* start DOCUMENT TEXT *

Positive Reinforcement, for You

Bridges connect behaviors to cues in training 

Positive feedback, positive thinking, positive attitudes; its all powerful stuff.  I’ve been privy to this secret for awhile.  Many (many!) zoo and aquarium career staffers have read the classic Dont Shoot the Dog! by Karen Pryor (she who founded the idea of clicker training).  Its a bible for animal training and introduces the same powerful concept – if you want to have a chance at shaping behavior in animals, you have to be positive. 

It works for people too.  Heck, it even works on people.  I won’t deny that part of classroom management for informal education – at least for me – involves heavy doses of positive feedback infiltrated consistently by the words: excellent, awesome, spectacular, amazing, and incredible.  I don’t just give feedback, I go a little overboard.  Its the same enthusiastic approach that trainers use with animals.  And I have to confess, it works incredibly well on children during field trips.

* end DOCUMENT TEXT *

#### PROBLEMS
1 - Give every word the post on positive reinforcement lists as the author's positive feedback for children in informal education.
2 - Continue the post on positive reinforcement from its last sentence, keeping its voice and subject.

* start EXTRACTED ENTRIES *

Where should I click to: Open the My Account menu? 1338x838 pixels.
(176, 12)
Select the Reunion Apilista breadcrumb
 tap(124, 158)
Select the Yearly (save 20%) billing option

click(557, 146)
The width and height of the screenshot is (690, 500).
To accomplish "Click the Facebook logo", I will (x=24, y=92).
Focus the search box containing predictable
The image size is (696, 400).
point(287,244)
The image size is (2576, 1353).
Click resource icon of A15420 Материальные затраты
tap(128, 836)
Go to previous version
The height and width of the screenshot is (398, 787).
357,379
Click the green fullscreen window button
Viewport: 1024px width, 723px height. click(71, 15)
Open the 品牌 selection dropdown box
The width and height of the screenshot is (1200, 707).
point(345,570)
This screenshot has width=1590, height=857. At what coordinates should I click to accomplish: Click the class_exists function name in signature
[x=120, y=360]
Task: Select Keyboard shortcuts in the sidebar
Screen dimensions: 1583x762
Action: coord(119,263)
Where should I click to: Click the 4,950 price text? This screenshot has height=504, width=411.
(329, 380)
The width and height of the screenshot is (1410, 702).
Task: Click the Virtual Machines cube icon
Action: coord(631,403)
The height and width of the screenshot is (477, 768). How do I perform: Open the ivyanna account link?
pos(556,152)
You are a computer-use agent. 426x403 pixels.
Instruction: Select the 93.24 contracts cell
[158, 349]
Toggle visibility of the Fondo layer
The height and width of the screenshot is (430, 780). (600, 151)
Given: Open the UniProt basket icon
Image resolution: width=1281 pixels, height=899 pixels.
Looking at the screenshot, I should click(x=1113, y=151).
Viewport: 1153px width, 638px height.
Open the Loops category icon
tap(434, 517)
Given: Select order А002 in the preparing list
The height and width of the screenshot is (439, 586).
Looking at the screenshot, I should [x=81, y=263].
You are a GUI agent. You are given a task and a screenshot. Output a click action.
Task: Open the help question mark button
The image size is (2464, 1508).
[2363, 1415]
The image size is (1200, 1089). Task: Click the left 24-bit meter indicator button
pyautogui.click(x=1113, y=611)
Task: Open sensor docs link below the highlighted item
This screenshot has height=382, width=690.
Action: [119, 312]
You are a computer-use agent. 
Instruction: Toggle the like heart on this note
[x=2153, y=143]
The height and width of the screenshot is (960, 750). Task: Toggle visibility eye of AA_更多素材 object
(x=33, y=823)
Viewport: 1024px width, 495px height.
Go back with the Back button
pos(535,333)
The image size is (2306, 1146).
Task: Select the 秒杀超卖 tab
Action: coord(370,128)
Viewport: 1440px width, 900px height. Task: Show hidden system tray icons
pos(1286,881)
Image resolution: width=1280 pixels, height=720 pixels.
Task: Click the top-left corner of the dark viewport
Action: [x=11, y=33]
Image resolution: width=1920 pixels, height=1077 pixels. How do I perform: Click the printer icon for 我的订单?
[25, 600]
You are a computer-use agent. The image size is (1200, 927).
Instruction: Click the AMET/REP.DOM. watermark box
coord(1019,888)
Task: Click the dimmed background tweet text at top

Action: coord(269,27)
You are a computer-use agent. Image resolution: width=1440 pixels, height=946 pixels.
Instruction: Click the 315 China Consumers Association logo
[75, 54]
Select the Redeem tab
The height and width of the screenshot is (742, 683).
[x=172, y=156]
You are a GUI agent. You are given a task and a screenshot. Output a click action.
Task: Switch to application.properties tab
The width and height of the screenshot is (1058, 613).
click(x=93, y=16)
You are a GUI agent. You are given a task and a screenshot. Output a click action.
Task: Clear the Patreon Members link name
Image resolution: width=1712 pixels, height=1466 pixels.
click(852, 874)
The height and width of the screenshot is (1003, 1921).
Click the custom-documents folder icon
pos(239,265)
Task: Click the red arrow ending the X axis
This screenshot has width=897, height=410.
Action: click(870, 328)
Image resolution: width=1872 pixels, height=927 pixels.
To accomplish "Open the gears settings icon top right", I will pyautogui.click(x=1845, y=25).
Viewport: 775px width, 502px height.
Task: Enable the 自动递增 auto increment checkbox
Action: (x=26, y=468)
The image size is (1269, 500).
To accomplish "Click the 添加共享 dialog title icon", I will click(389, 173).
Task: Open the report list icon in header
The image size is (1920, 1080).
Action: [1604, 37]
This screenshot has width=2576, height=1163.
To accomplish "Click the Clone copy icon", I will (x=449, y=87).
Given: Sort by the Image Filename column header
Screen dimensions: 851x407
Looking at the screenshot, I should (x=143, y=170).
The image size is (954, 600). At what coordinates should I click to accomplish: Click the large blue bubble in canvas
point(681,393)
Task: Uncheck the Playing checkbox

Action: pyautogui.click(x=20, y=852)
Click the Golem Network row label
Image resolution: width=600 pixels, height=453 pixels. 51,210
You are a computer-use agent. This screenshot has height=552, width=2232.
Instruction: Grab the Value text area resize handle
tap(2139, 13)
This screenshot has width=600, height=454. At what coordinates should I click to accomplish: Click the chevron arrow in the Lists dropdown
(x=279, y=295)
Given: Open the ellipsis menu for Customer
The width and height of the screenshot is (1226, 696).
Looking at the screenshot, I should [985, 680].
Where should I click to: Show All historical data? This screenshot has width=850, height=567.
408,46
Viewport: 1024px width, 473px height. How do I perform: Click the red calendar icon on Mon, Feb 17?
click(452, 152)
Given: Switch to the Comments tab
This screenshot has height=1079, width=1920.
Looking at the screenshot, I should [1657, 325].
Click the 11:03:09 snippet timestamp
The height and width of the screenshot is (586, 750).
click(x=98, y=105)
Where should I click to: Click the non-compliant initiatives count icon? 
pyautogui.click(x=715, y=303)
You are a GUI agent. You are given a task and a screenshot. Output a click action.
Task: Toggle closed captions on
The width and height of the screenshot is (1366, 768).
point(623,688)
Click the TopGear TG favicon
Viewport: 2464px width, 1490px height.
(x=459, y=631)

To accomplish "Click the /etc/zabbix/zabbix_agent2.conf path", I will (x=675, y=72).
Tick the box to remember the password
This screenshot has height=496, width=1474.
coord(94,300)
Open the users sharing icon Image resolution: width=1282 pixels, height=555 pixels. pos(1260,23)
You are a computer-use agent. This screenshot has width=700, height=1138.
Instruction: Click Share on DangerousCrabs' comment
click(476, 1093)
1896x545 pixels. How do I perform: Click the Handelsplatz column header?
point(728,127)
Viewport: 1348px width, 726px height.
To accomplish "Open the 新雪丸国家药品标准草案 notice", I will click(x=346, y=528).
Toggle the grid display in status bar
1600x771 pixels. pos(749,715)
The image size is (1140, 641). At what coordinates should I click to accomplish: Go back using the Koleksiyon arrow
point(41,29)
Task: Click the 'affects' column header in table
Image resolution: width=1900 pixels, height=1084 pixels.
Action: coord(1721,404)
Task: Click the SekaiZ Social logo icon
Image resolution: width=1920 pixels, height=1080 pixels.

* end EXTRACTED ENTRIES *

#### SET OF ANSWERS
1 - excellent, awesome, spectacular, amazing, incredible

2 -
It can also work on wives, husbands, boyfriends, best friends, and even bitter enemies.  In fact, when used wisely, it has a 92% rate of return on a dinner invitation.  No, wait.. that’s the bend and snap from Legally Blonde.   At any rate, this little trick works.  If you’re subtle about it no one will be any wiser that you’re using concepts developed for teaching guard dogs on them and will simply find you “charming”. 

Real Simple magazine recently did an article that skims the surface of positive reinforcement and turns it inwards on ourselves.  Want to feel better about your situation?  Celebrate your successes.  Find the good in everyday life.  Reward people for doing the things that make your life brighter and happier.  Its that simple.

We live in a world where the news outlets constantly trumpet the latest scandal, rape, abduction, flood, and fire.   We’re surrounded by negativity and dread about impending doom (and the doom on the horizon just changes shape, it never really dissipates).  Instead of giving in to the sense of paranoia about it all, I think we should celebrate what we can. 

For me, that means celebrating the small victories I make each day in the battle against apathy and ignorance surrounding wildlife, endangered species, and having a green lifestyle.  I’m not perfect, certainly.  But instead of bemoaning the fact that I can’t reach everyone, I’ll endeavor to celebrate touching peoples lives in any way.  Instead of wistfully wishing I could have a zero-impact lifestyle, I’ll celebrate the fact that I can make choices that do something positive and powerful for our environment.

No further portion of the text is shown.